Material for the task

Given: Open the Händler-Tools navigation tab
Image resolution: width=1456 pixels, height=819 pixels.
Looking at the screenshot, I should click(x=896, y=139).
* * *
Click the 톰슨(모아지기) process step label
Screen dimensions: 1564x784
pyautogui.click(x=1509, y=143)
* * *
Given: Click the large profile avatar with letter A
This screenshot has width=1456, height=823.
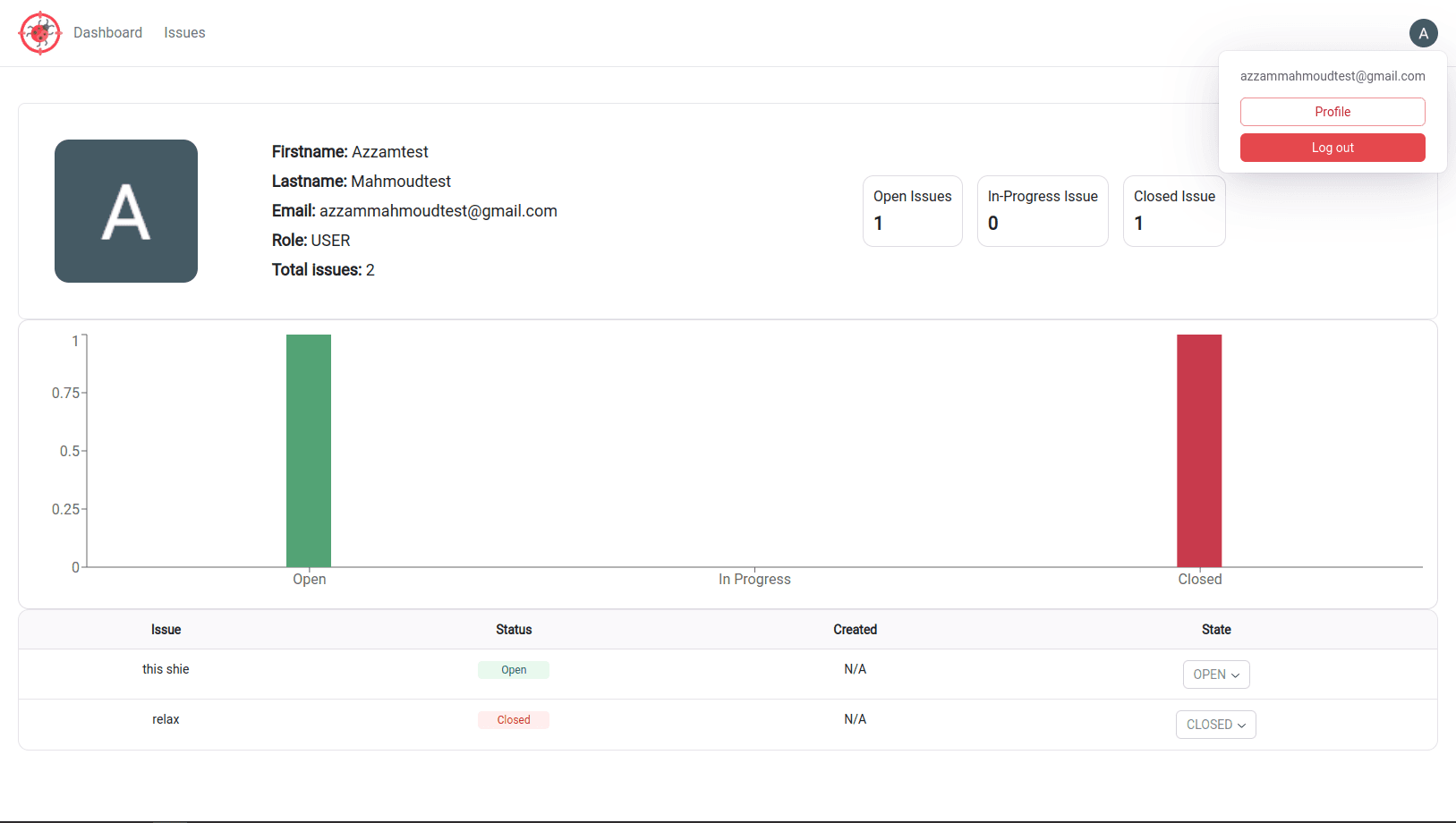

Task requirements
From the material above, retype precisely the lines between the line holding "Given: Click the" and the line holding "This screenshot has width=1456, height=823.", inclusive, and nothing beyond them.

Your solution
Given: Click the large profile avatar with letter A
This screenshot has width=1456, height=823.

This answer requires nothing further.